Customers’ expectations can’t be ignored indefinitely. Interestingly, the world has also witnessed it with Covid drug and vaccine innovation continuing even during the most trying times during the pandemic, even in India. It is, therefore, quite understandable why unfettered access to drug innovation is considered an oxymoron, by many.

The good news is, despite shrill voices over pricing measures, the quest for adding meaningful value to the healthcare space continues unhindered. As reported on September 19, 2021, both Pfizer and Merck are advancing oral antiviral candidates targeting Covid-19 into late-stage testing. Thus, I reckon, regardless of jarring noise from pharma lobbyists, drug innovation, willy-nilly, has to satisfy the diverse demand of health care customers.
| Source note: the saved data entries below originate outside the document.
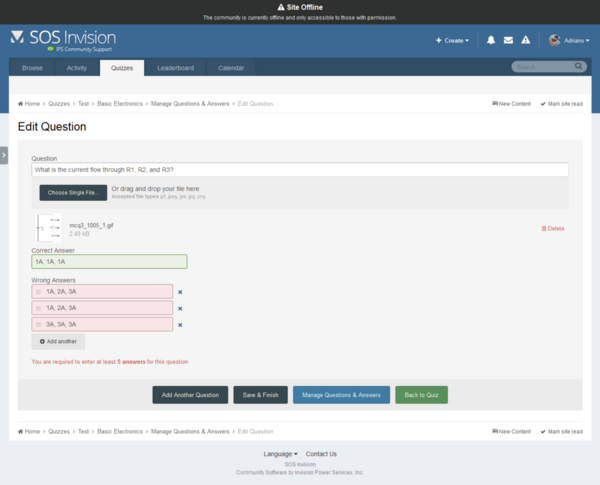Switch to the Leaderboard tab
This screenshot has width=600, height=485.
click(x=175, y=68)
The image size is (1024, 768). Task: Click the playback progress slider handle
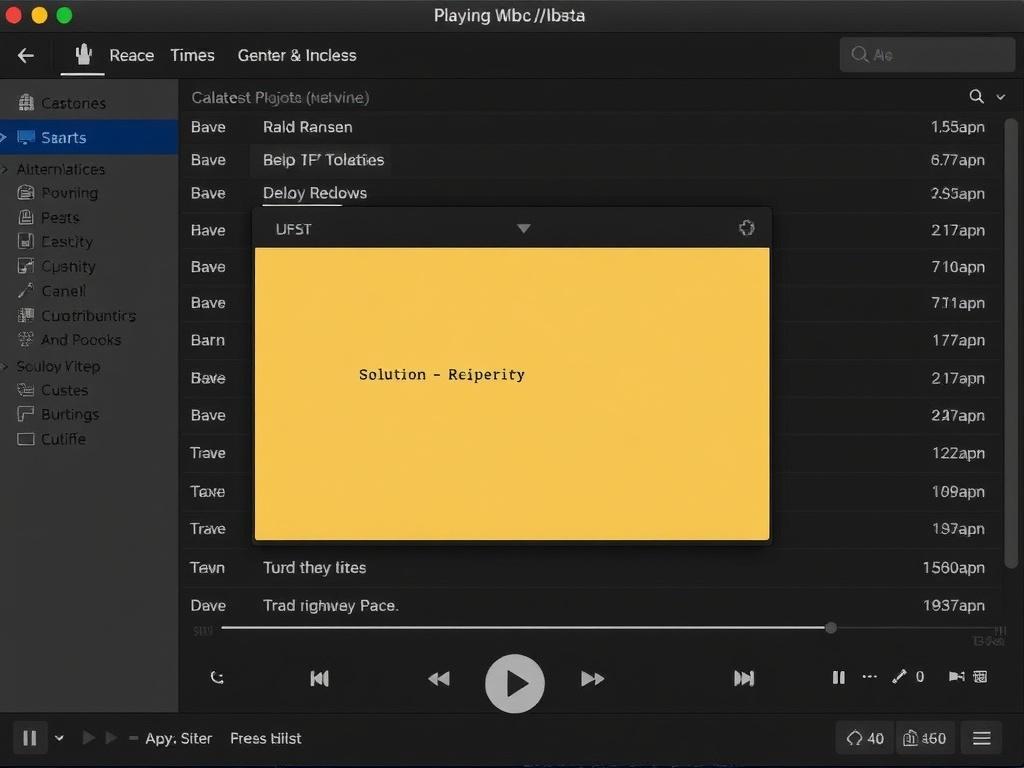point(831,628)
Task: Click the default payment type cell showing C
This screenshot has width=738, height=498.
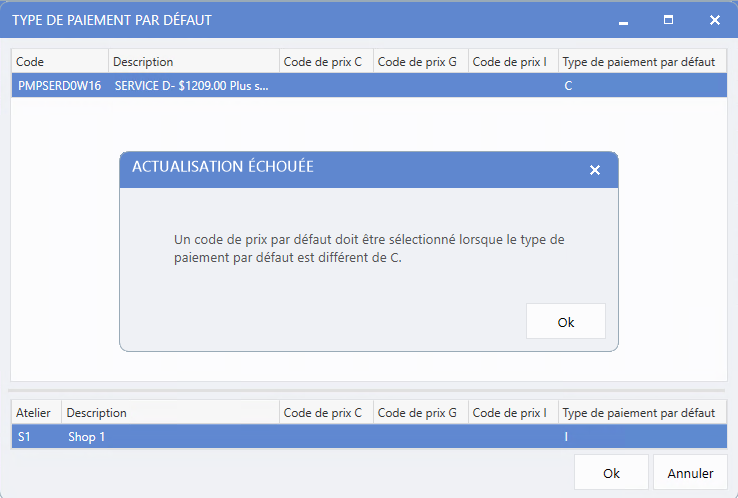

Innovation needs to satisfy demands of diverse healthcare customers:

That, increasingly, drug innovations will need to be based on their ability to satisfy the demands of life sciences companies’ diverse customer-perceived value-based, was also echoed by the Pharmaceutical Executive article of September 16, 2021.

While doing so, companies will need to structure innovation in terms of health outcomes, affordability, and personalization, as the paper emphasized. It further added, ‘broader definition of innovation means products are no longer the central driver of value.’ Instead, innovation will be powered by an increasingly diverse stream of data that resides outside the confines of the traditional health ecosystem.

Covid pandemic accelerated the transition of this process of innovation, drawing its new focus on providing a seamless and holistic customer experience in the disease treatment process – supported by advanced analytics and this deeper understanding of customer segments.

Conclusion:

Many pharma marketers have possibly undertaken a sophisticated and credible market scanning exercise in the new normal, to assess by themselves what have or haven’t changed in their customer preferences and market dynamics. If not, I would encourage them to initiate it, at least, now.

Equally noteworthy, as the above HBR article wrote, in the post pandemic period: ‘Beyond geography, marketing messages need to be personally relevant, aligned to an individual’s situation and values, as opposed to demographics, such as age and gender.’

The objective is to create a personal connection between the customer and the brand promotional content, aiming to influence the prescribing and purchasing behavior, based on their psychographic to attitudinal characteristics. This process would require creating and screening lots of customized data, supported by sophisticated analytics.

From the above perspective, I reckon, deep insight on what have or haven’t changed in the healthcare environment alongside its customers, would be of fundamental importance for pharma marketers, in the new normal.

By: Tapan J. Ray  

Disclaimer: The views/opinions expressed in this article are entirely my own, written in my individual and personal capacity. I do not represent any other person or organization for this opinion.